Beyond respiratory and skin ailments, these antibiotics are effective against sexually transmitted infections. Their broad spectrum also extends to atypical microorganisms, such as Mycoplasma pneumoniae, Chlamydia pneumoniae, and Legionella pneumophila, which are common causes of pneumonia. Macrolides can also be an alternative for patients who have allergies to penicillin.
Understanding the Differences
Ketolides are a newer generation of antibiotics derived from macrolides, specifically erythromycin A. The primary structural modification distinguishing ketolides from macrolides is the replacement of a sugar molecule (L-cladinose) at position 3 of the macrolactone ring with a keto group. This change provides ketolides with greater acid stability and enhances their ability to bind to the bacterial ribosome.
This structural alteration in ketolides like telithromycin allows them to maintain activity against bacterial strains that have developed resistance to macrolides. Telithromycin exhibits increased potency and a lower risk of inducing bacterial resistance compared to macrolides. It achieves this by binding to two distinct regions (domains II and V) of the 23S ribosomal RNA, whereas macrolides typically bind only to domain V. This dual binding helps ketolides overcome resistance mechanisms like ribosomal methylation, which can alter the macrolide binding site.
Important Considerations for Patients
Patients taking macrolides or ketolides may experience side effects, with gastrointestinal upset being common, including nausea, vomiting, and diarrhea. Dizziness can also occur. Less common but serious side effects include liver toxicity, particularly with ketolides like telithromycin, which necessitates regular monitoring of liver function for patients on these drugs.

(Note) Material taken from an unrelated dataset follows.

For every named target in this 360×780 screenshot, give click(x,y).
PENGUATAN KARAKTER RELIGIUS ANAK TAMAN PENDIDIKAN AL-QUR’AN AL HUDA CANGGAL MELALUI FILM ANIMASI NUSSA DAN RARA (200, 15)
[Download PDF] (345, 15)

These antibiotics can also interact with other medications, potentially leading to increased drug levels and adverse effects. For example, macrolides, especially erythromycin and clarithromycin, can interfere with the cytochrome P450 CYP3A4 enzyme in the liver, which metabolizes many drugs, including statins and anticoagulants like warfarin. Complete the entire prescribed course of antibiotics, even if symptoms improve, to ensure the infection is fully eradicated and to help prevent the development of antibiotic resistance. Patients should always consult their healthcare professional about any concerns regarding side effects or potential drug interactions.